Pese a la escasez de piedras de calidad, los habitantes (sumerios, acadios, babilónicos, etc.) del centro y del sur de Mesopotamia construían a lo grande desde al menos el sexto milenio aC. Levantaron templos cada vez más grandes y más altos, ubicados en lo alto de terrazas escalonadas (como el Templo Blanco de Uruk, del cuarto milenio), casas comunales (como las que despliegan en el centro de Ur, a un lado de las cuales, mil quinientos años más tarde, se alzaría el zigurat o pirámide escalonada, al igual que en cualquier urbe mesopotámica) y palacios, y escaleras al cielo o zigurats. Templos y palacios poseían muros casi más anchos que las estancias que delimitaban, recubiertos interiormente por frescos y exteriormente por mosaicos geométricos a base de diminutos círculos obtenidos por la inserción de finos conos de terracota coloreada que apenas sobresalían de los muros. Construían para siempre. Por eso, invocaban a dioses y demonios, cumplían con ritos fundacionales, entregaban ofrendas a la tierra y distribuían un sinfín de amuletos en los cimientos y en el interior de los gruesos muros. La actividad constructiva era incesante; el número de ciudades y santuarios sobrepasa el de cualquier cultura, ayer y hoy.

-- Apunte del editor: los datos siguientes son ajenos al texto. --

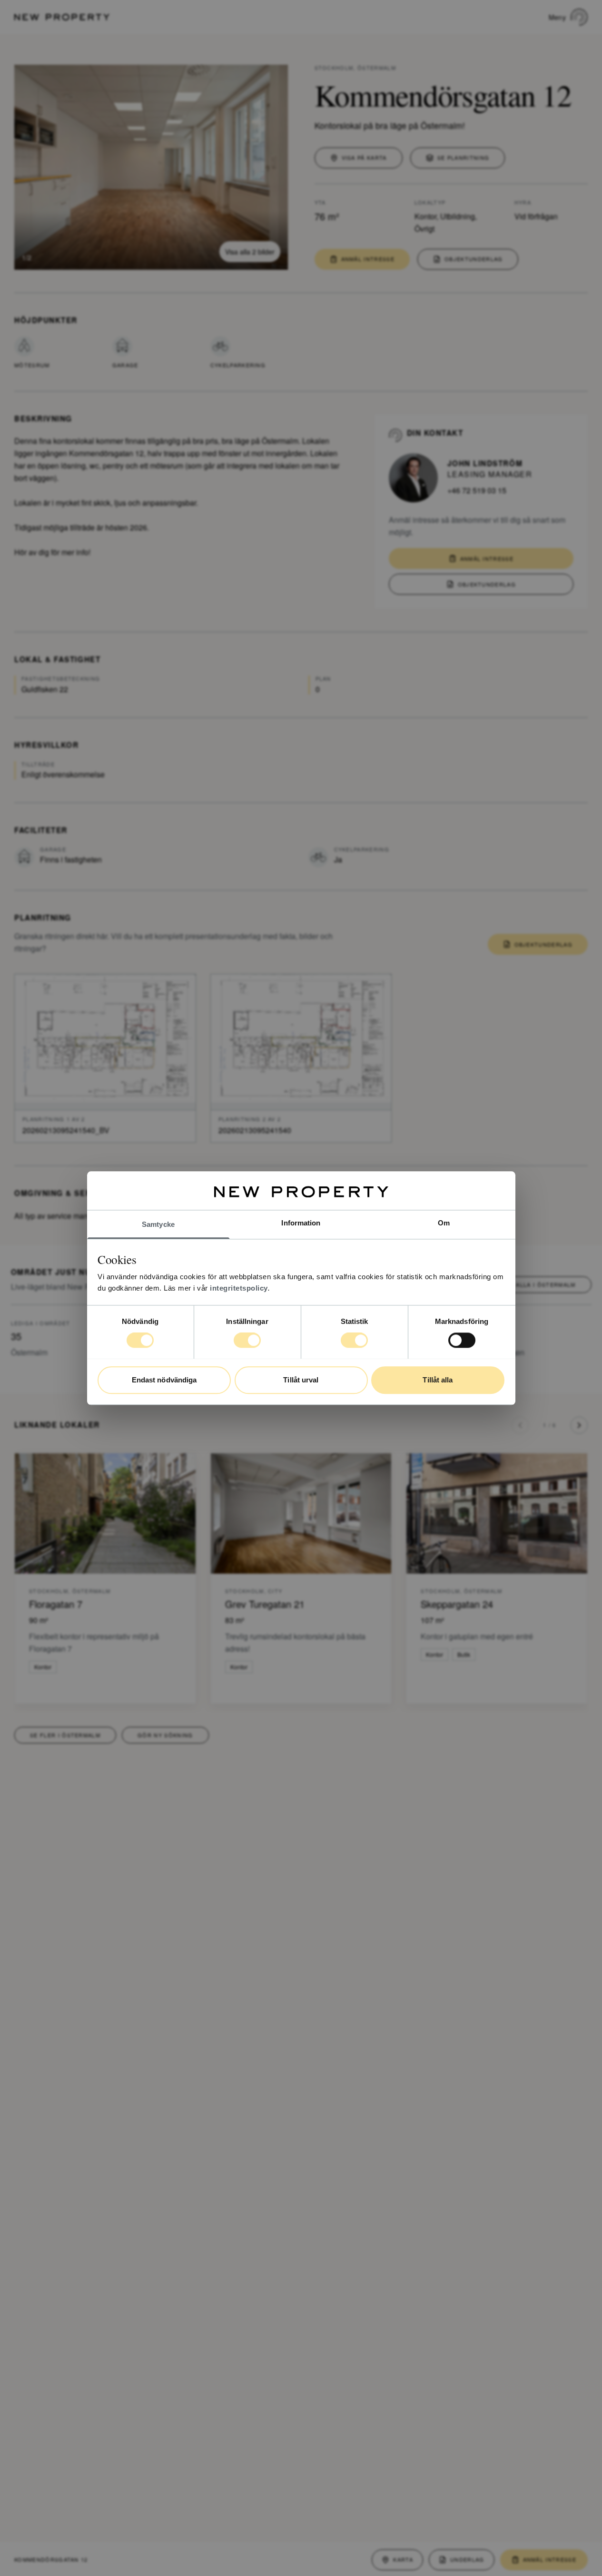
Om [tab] (444, 1223)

Y, sin embargo, eran conscientes que construían para nada. Sabían que los templos y palacios más imponentes que alzaban se degradarían o se desmoronarían antes de que se completaran. Sabían por experiencia que verían el fin de lo que erigían. Diluvios, aguas freáticas y sales descomponían los muros más sólidos. Utilizaban ladrillos de adobe porque no existía suficiente combustible de calidad para mantener los hornos que serían necesarios para cocer el ingente número de ladrillos necesarios. Los altos y anchos zigurats (60x60 metros) eran macizos. Los ladrillos que se debían modelar hubieran cubierto toda la extensión de una ciudad.
Construir sabiendo que verás morir tu obra: esta imagen o esta asunción, que no se dio en otras grandes culturas mediterráneas donde la piedra era abundante, no impidió que se construyera una y otra vez. La construcción daba sentido a la vida. El propio legendario rey de la ciudad de Uruk, que mandó levantar las murallas de su ciudad, intentó encontrar la planta de la inmortalidad; mas, al final de su periplo, asumió que su nombre perduraría asociado a las murallas de su ciudad; murallas que caerían, pese a todos los amuletos (ofrendas fundacionales, textos mágicos) sobre los que se apoyaban. Pero se reconstruirían siempre del mismo modo, como si se construyeran por vez primera, como si no se hubieran caído nunca. Se reconstruirían para que generaciones sucesivas -o la misma generación que las había levantado, al llegar al final de la vida- pudieran seguir levantando muros sometidos a todas las inclemencias, muros de papel que se alzaban una y otra vez. La tarea de los hombres, el sentido de su vida dependía de este incesante, persistente y obstinado gesto edificante, de la lucha contra el tiempo o la muerte, asumiendo que se perdería siempre sin que esta creencia -o esta realidad- impidiera que se siguiera luchando. Ninguna cultura se ha enfrentado de manera tan descarnada y lúcida contra la fugacidad de la vida, contra el tiempo que todo lo destruye, sin amargura ni derrota, venciendo, de alguna manera al tiempo, no negándolo sino aceptando que su victoria era la condición necesaria para la reconstrucción -que daba pleno sentido a la vida humana. El tiempo hacía a los hombres humanos. No podían confiarse como los dioses, ni reposar, tenían siempre una misión en la tierra.